I have played the disc both in DVD-A and the 5.1 Dolby Digital version. I liked it both ways. Even in the Dolby digital version, it sometimes frightening as the music builds in volume, and one wonders just how loud it will go. Even my wife can tell when I am playing the Mehta Teldec version, and she normally is content to listen out of a monophonic radio. However, when I play it in 5.1 Dolby digital, it is with a 5.1 speaker setup. Even if the Dolby Digital track is lossy, it's still impressive, and miles ahead of regular CDs. I have yet to hear a CD of M2 that matched the Mehta DVD-A for clarity and dynamic range. The organ is incredible-easily the best I've heard in an audio recording. And it is a driven intense performance like Mehta's earlier VPO one.
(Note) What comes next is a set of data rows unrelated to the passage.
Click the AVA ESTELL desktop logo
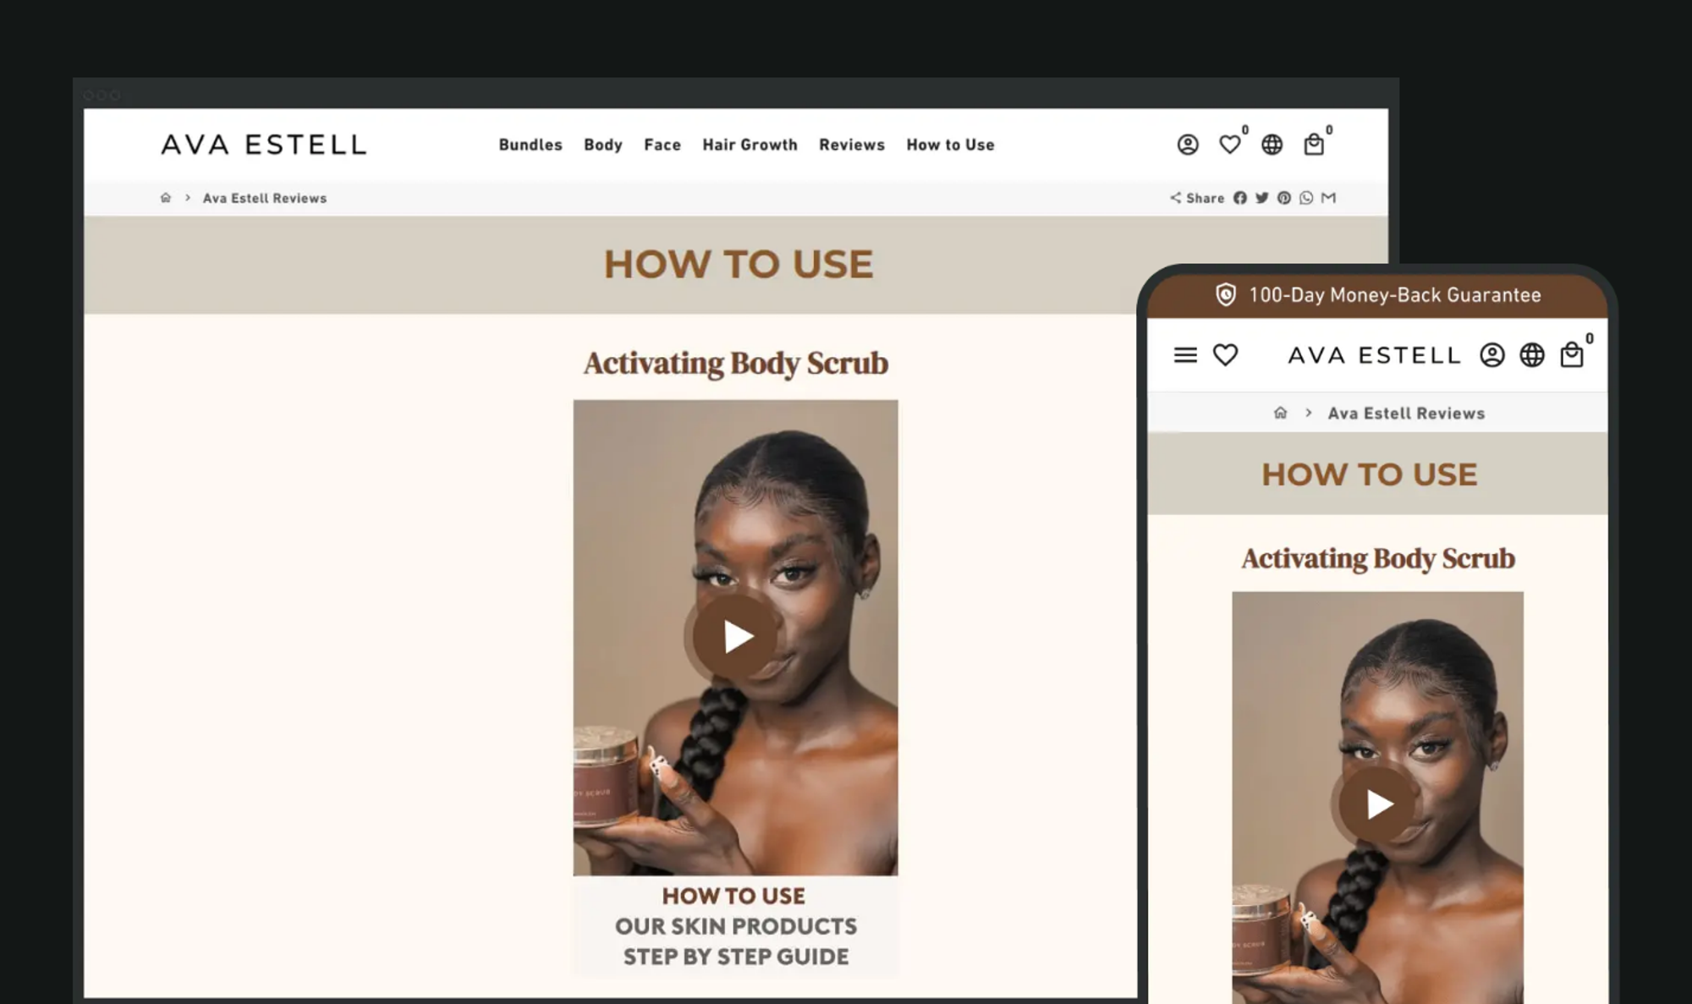This screenshot has width=1692, height=1004. pos(264,145)
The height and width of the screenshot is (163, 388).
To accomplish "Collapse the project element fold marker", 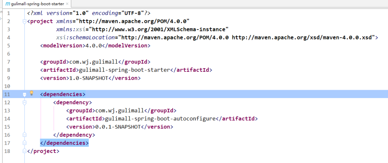I will [x=24, y=21].
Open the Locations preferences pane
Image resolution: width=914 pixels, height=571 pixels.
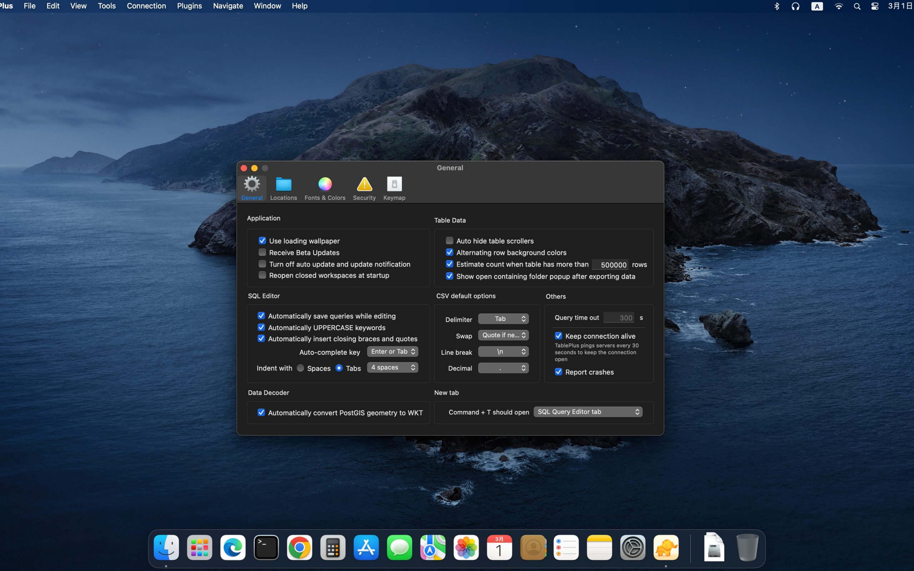point(283,188)
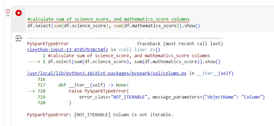The image size is (274, 126).
Task: Click the dashed separator line atop output
Action: [125, 38]
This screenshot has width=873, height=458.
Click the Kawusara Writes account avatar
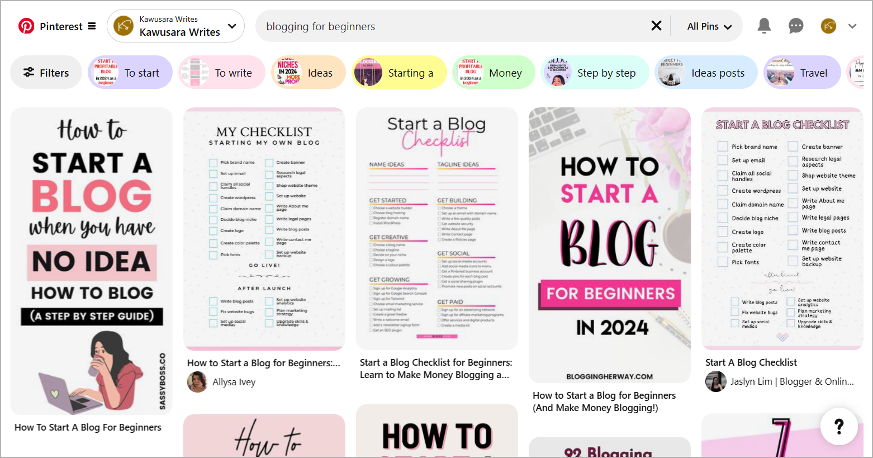[x=122, y=26]
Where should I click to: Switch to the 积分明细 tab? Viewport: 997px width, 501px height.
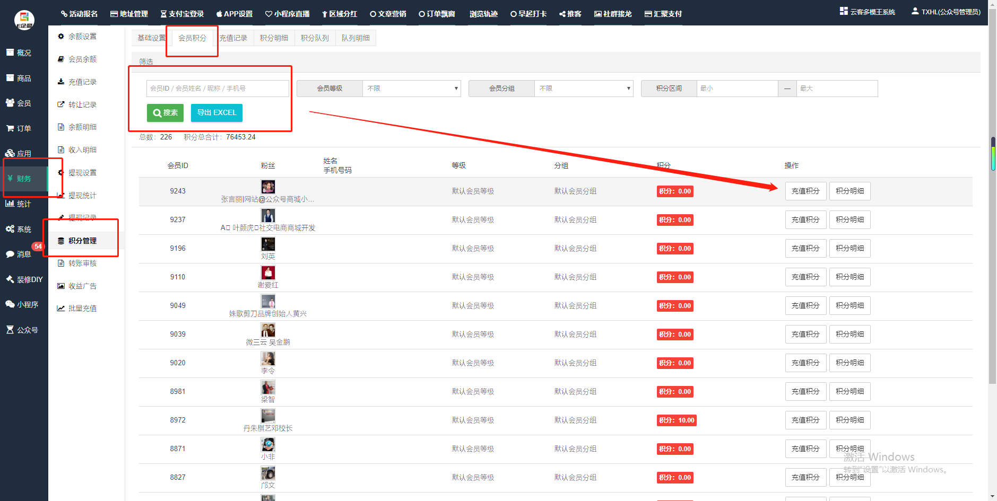(x=274, y=38)
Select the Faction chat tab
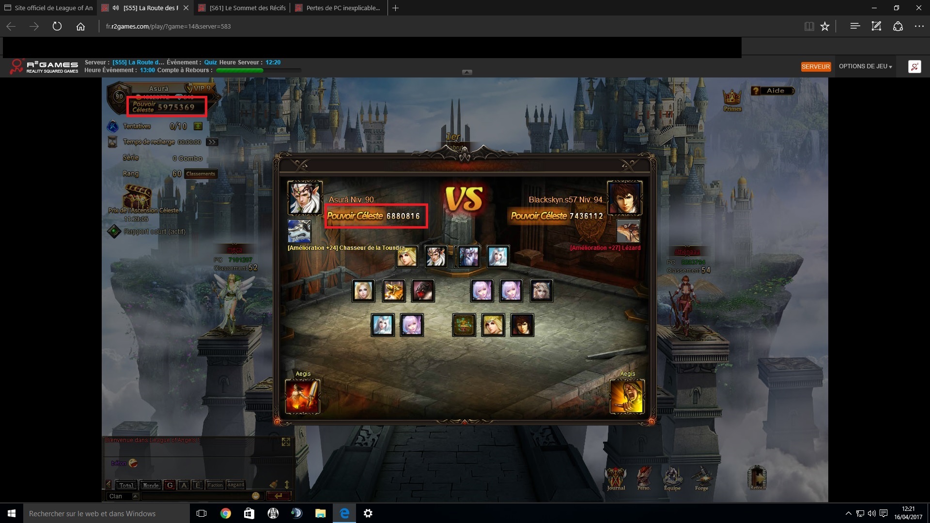Viewport: 930px width, 523px height. (215, 485)
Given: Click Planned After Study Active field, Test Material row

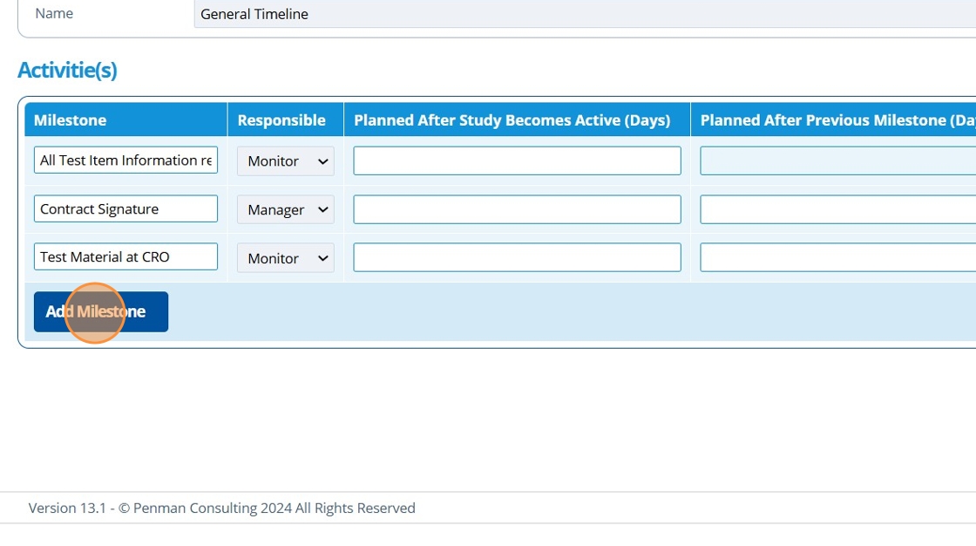Looking at the screenshot, I should coord(517,257).
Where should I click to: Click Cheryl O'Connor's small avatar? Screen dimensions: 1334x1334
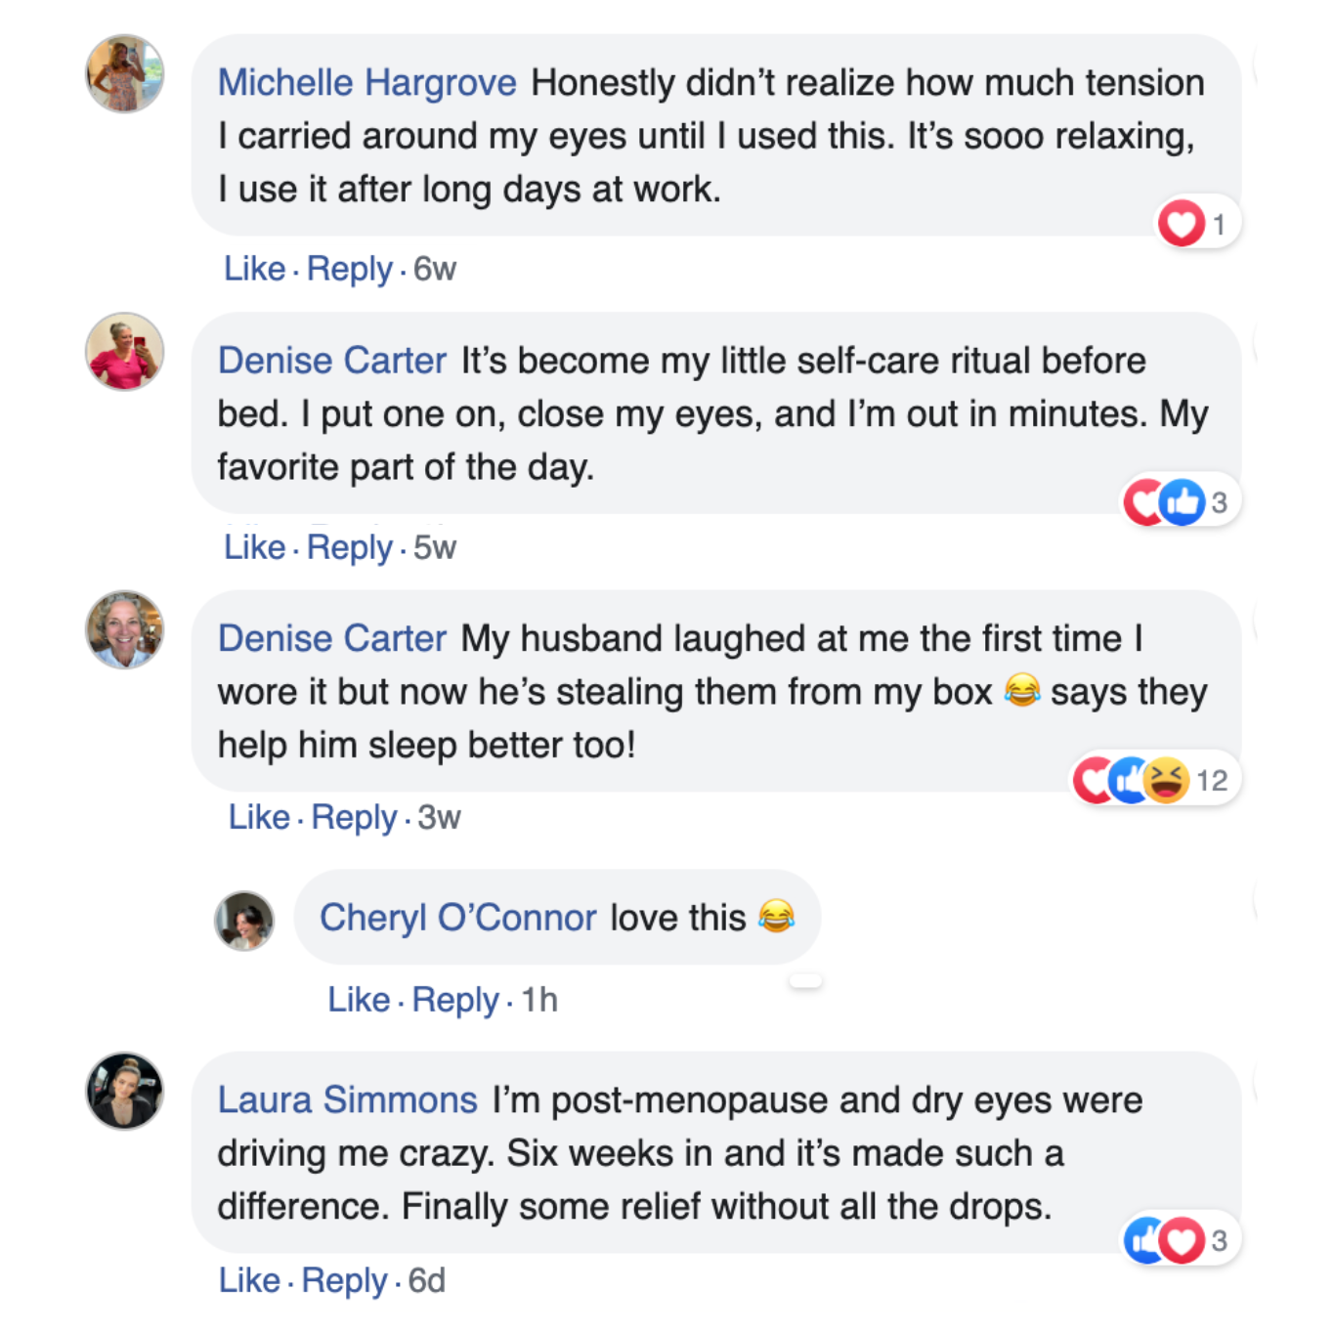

Sometimes, I think they must mix the two versions differently. I bought Mehta's DVD-A of Carmina Burana at the same time, and thought it sounded awful-rather muffled and with poor highs and no snap to the brass. I set it aside for a year or two, and then tried it on a DVD video player and it sounded great. However, if you play the track on a non DVD-A player, you also lose a lot of stuff like the librettos, info about the composer, etc.
My DVD-A equipped player was also a DVD-video player. If one played a DVD-A disc, it would not allow you to play it in the DVD video version, and one could only hear the DVD-A track by connecting the 5.1 analog audio outputs to the receiver. I recently upgraded to a HD DVD player, so I pulled my DVD player that also plays DVD-A out of the system to make room for the new HD player. But I liked the Dolby digital or DTS tracks on the discs well enough to do without the other player. I've only got 3 or 4 DVD-A titles, and they do not produce all that many, so i would not recommend getting a DVD-A player with little content available for purchase. SACD seems to be the high-def audio of choicethese days.